Prompt:
Below are the records; repeat exactly their lines between the line holding "Screen dimensions: 373x216" and the line holding "471x514 pixels. At", inclusive, skipping the pictures.

Entries provided:
+ + + +
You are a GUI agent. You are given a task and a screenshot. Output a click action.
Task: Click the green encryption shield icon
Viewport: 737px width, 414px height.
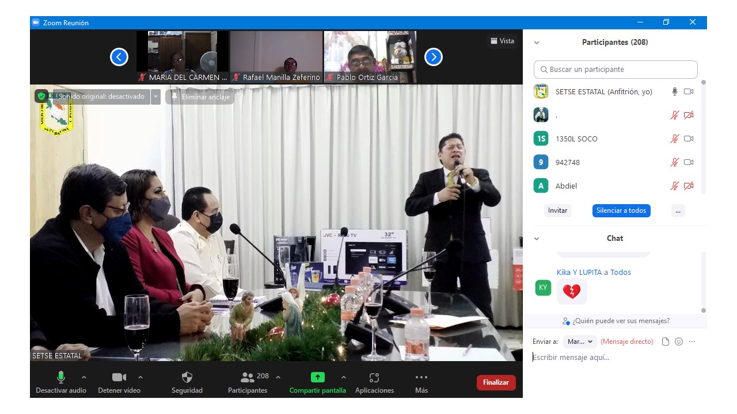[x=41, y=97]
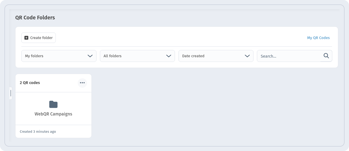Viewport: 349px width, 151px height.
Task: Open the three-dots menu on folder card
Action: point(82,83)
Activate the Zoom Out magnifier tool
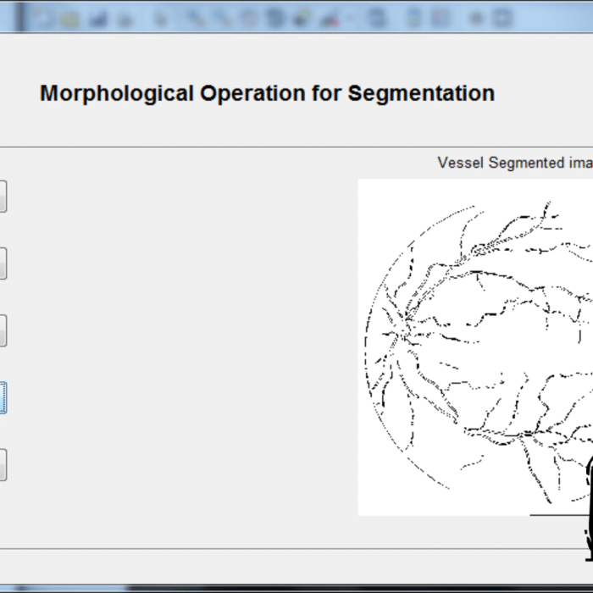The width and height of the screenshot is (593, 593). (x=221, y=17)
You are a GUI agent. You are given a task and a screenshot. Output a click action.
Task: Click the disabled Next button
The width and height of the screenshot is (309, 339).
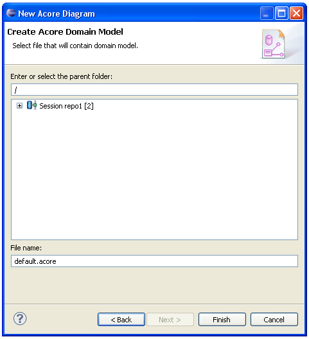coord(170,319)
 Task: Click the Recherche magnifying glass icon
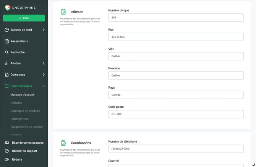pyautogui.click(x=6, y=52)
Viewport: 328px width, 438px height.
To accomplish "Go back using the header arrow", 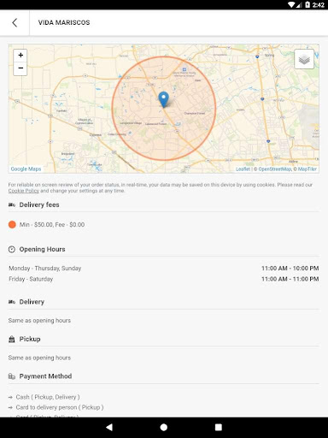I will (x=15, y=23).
+ + + +
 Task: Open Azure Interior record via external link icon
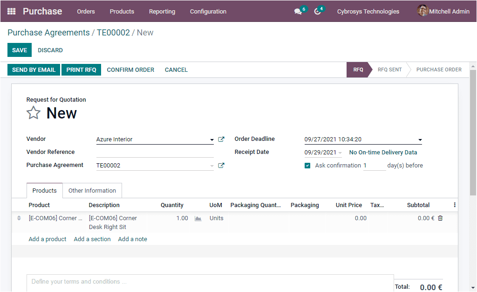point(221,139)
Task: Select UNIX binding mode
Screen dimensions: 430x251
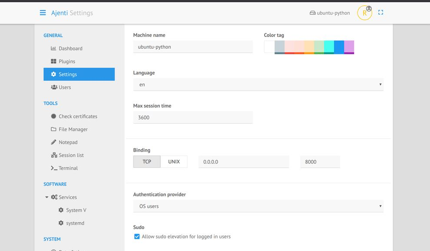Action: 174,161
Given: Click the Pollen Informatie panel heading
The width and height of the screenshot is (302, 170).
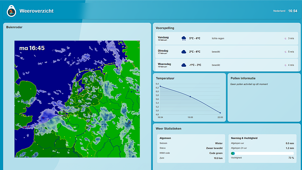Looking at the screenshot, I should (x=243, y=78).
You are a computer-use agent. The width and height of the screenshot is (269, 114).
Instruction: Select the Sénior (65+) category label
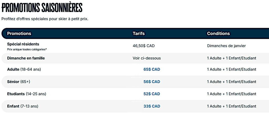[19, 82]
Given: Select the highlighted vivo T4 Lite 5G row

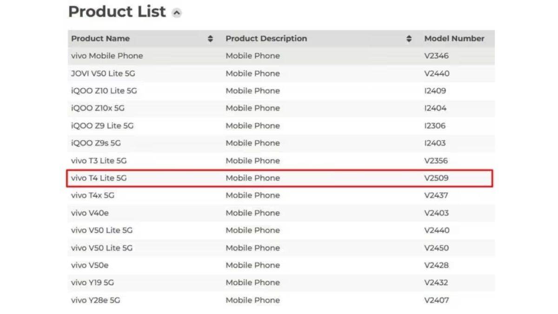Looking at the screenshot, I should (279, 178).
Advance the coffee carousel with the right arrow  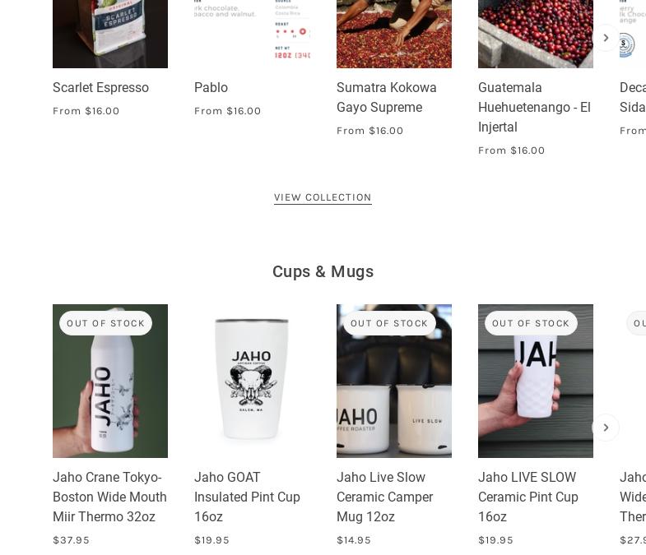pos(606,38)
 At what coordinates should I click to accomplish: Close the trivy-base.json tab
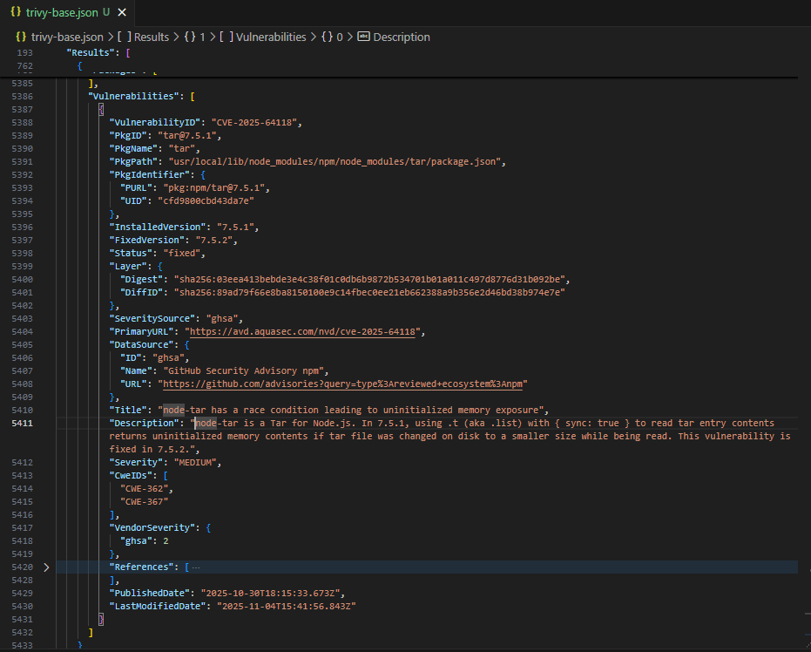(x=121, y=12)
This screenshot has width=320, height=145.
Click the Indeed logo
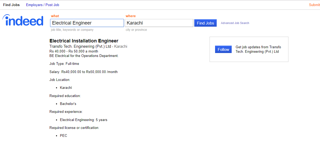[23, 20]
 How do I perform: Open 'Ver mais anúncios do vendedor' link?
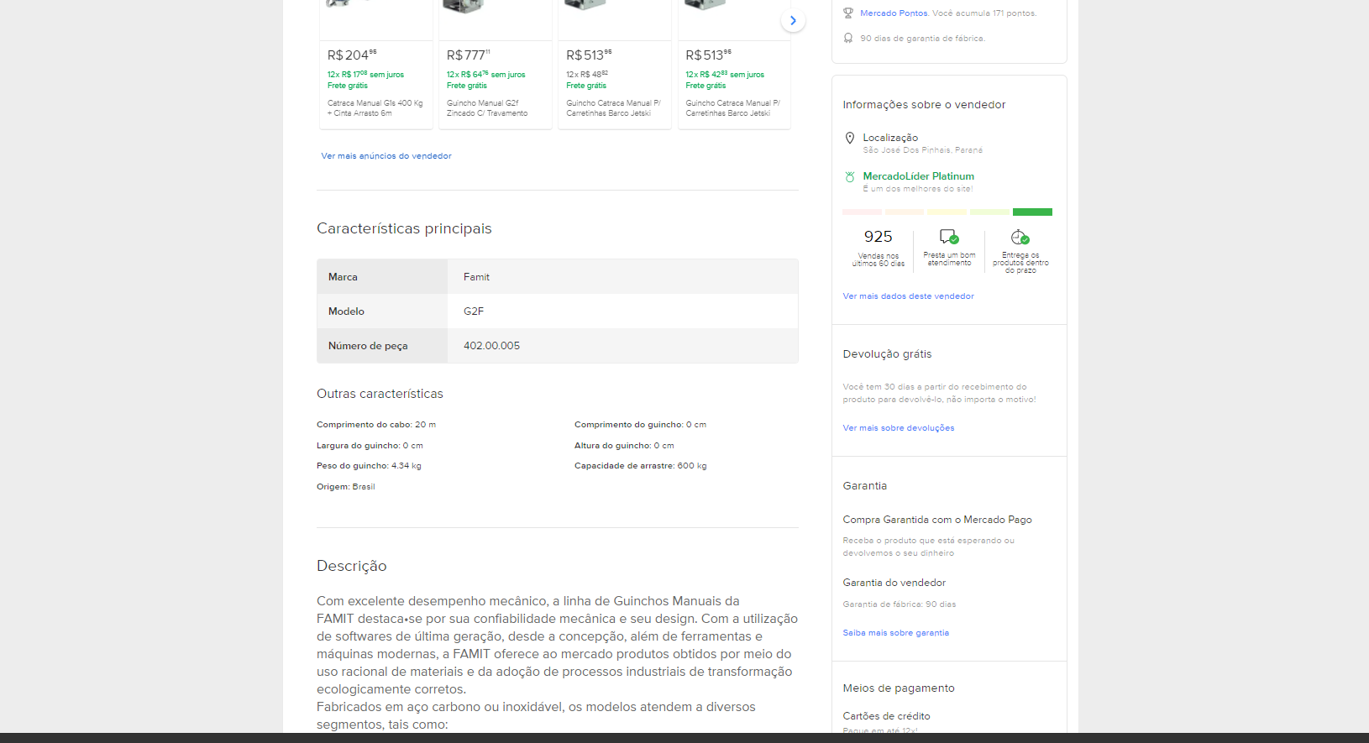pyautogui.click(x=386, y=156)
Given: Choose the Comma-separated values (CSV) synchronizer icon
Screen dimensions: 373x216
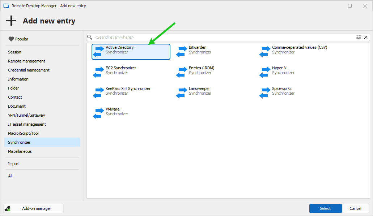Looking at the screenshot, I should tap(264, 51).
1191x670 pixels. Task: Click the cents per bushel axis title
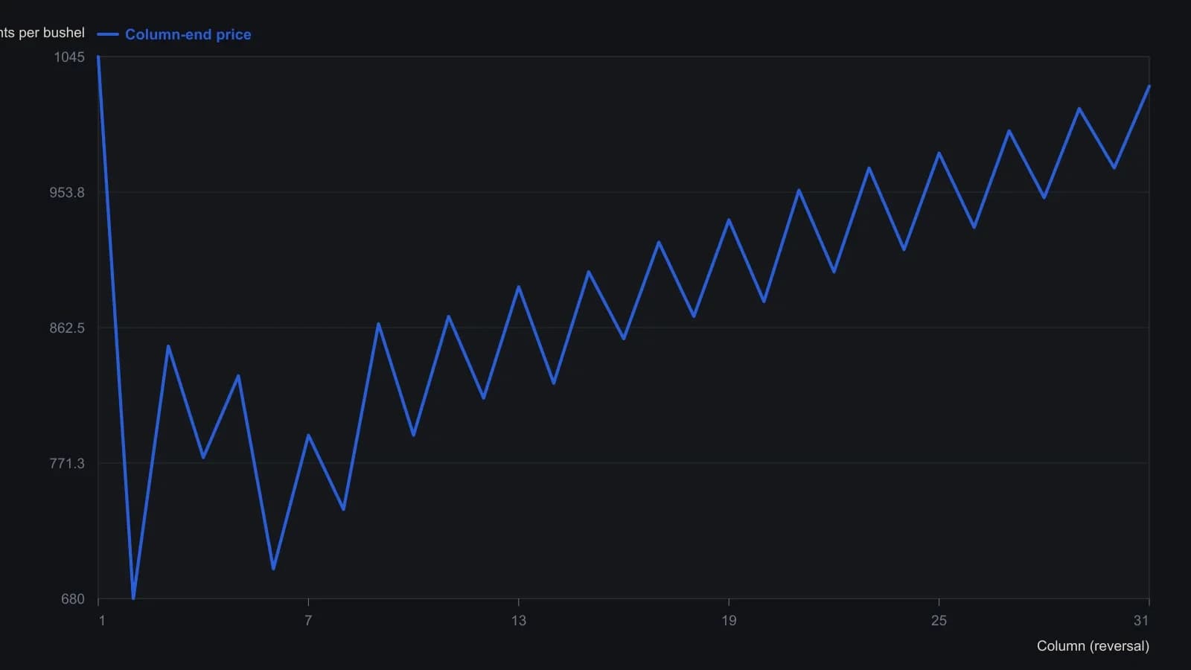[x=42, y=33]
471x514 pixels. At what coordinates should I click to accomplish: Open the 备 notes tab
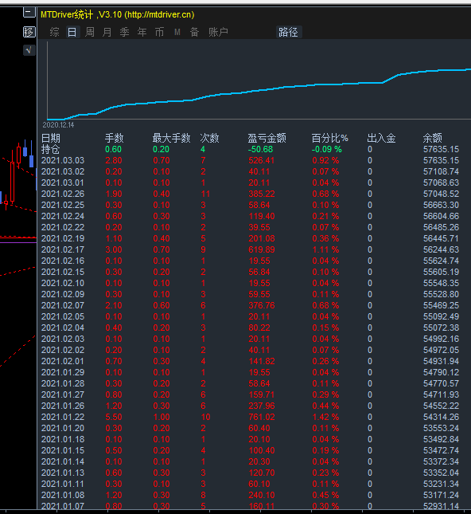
+ + + +
Answer:
Screen dimensions: 373x216
Looking at the screenshot, I should tap(264, 51).
1191x670 pixels. Task: Click the cents per bushel axis title
[x=42, y=33]
471x514 pixels. At what coordinates should I click to accomplish: Open the 备 notes tab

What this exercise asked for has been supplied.